The PSF is urging its users to upgrade systems to Python 3.8.8 or 3.9.2, to address the remote code execution (RCE) vulnerability that is tracked as CVE-2021-3177. The project hastened their efforts to release the update, after users pressured them, concerned about the security flaw.

The Python release team released a statement confirming this.

The team elaborated that since the announcement of the release candidates for 3.9.2 and 3.8.8, they received several inquiries from users, asking them to expedite the final releases because of the security issue.

Users asked

The team says that the inquiries took them by surprise since they believed security content is specifically picked by downstream distributors from source either way and the RC releases give installers for anyone interested in updating in the meantime.

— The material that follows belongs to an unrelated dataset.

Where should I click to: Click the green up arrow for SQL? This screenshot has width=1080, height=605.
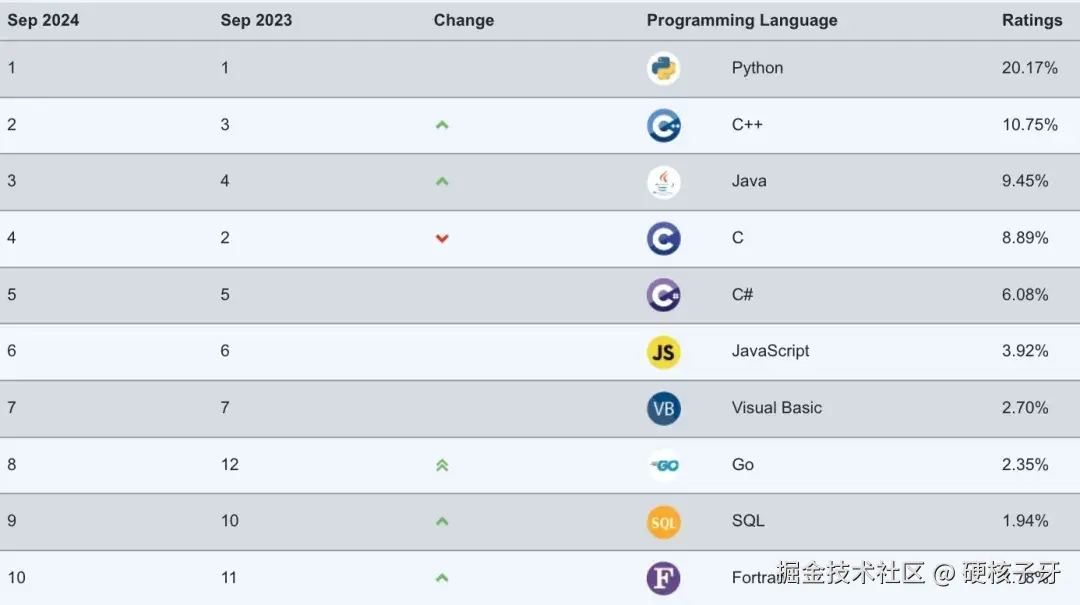tap(442, 521)
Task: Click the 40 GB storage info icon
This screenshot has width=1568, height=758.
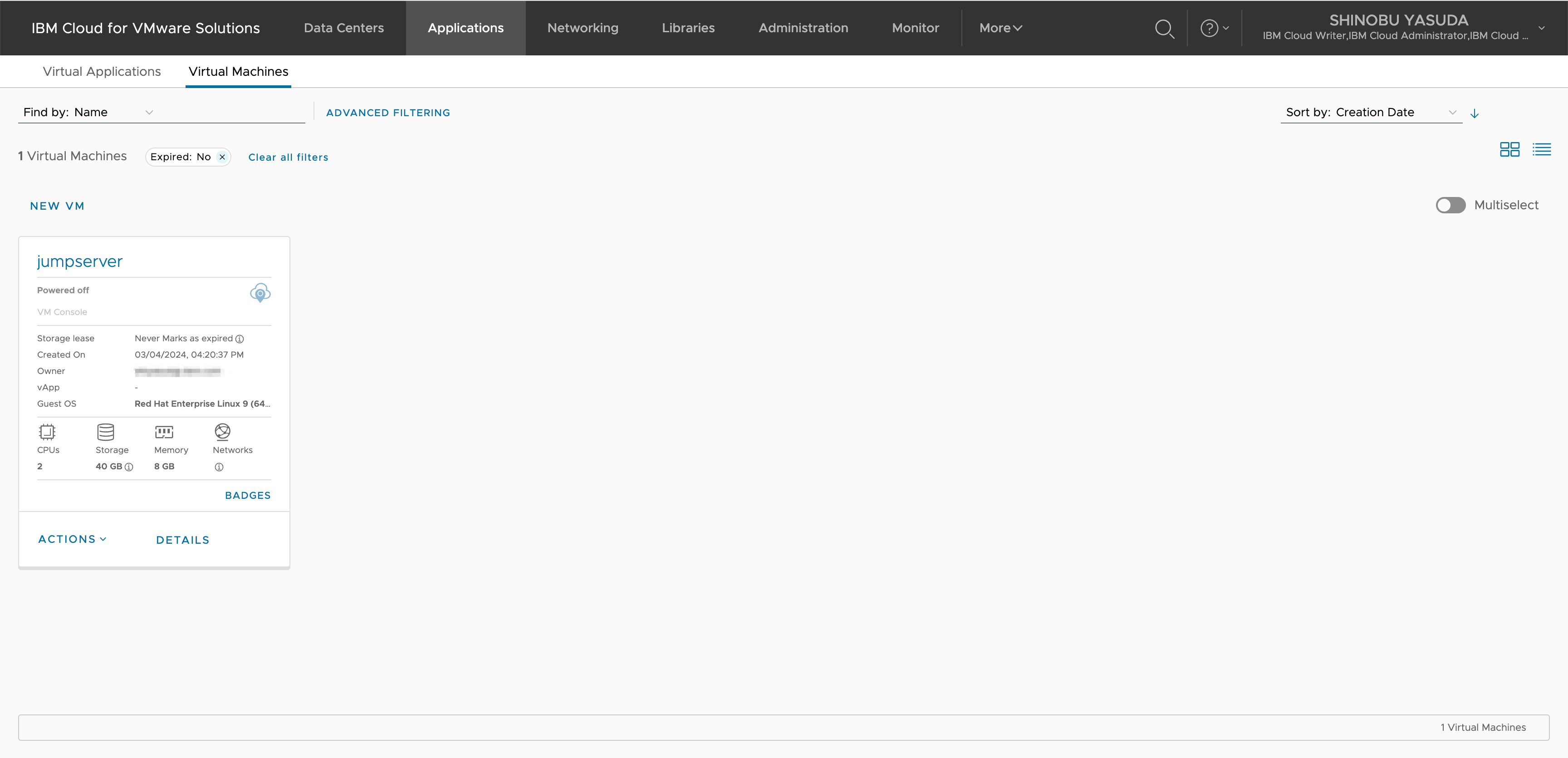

The PSF team continues to say that it turns out the release candidates are mostly invisible to users and in many cases are unusable because of upgrade processes that users already have in place.

The issues

Beginning with Python 3.x to 3.9.1, there’s a buffer overflow in PyCArg-repr in ctypes/callproc.c, which could lead to RCE. This affects Python apps that affect floating-point numbers as untrusted input, as shown by a 1e3000 argument to c-double.from.param.

The bug manifests when “sprint” is unsafely used. The impact is wide since Python is pre-installed for several Linux distribution and Windows 10.

Some Linux distributions like Debian, have been backporting the security parches to shield the built-in version of Python.